▶ What you need to do
Look through the material below. Return exactly the lines from the one with "Click the down" through the one with "Upvote the Rails", both included.
[[ The records, beginning ]]
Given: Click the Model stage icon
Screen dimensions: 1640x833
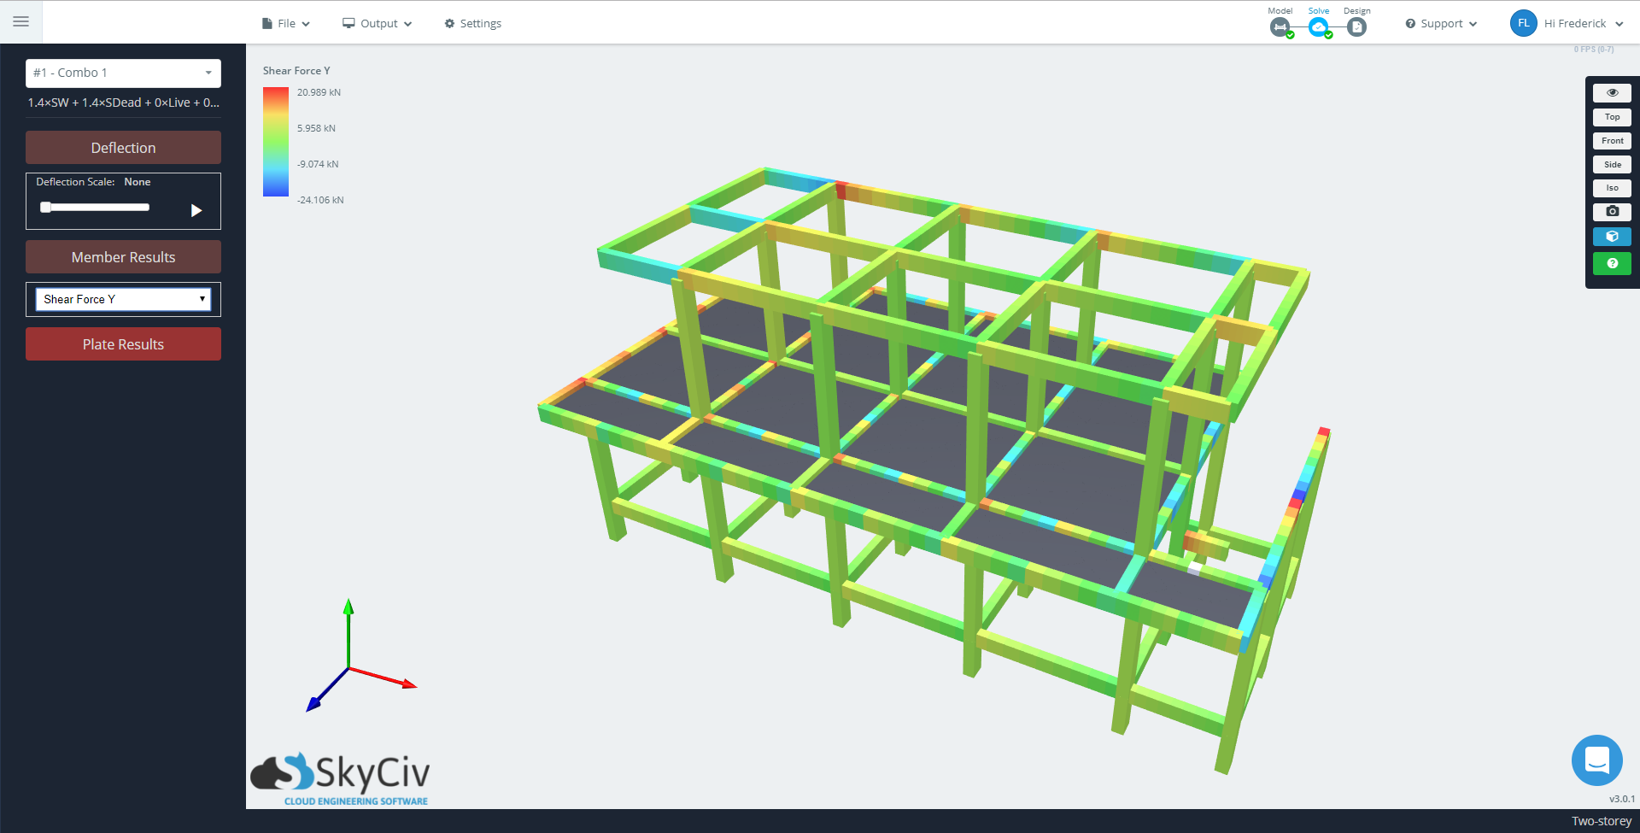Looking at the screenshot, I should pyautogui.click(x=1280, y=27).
[[ The records, end ]]
[[ The records, beginning ]]
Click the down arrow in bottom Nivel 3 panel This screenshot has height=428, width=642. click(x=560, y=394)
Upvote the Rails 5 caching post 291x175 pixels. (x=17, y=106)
[[ The records, end ]]
▶ Completed exercise
Click the down arrow in bottom Nivel 3 panel This screenshot has height=428, width=642. click(x=560, y=394)
Upvote the Rails 5 caching post 291x175 pixels. (x=17, y=106)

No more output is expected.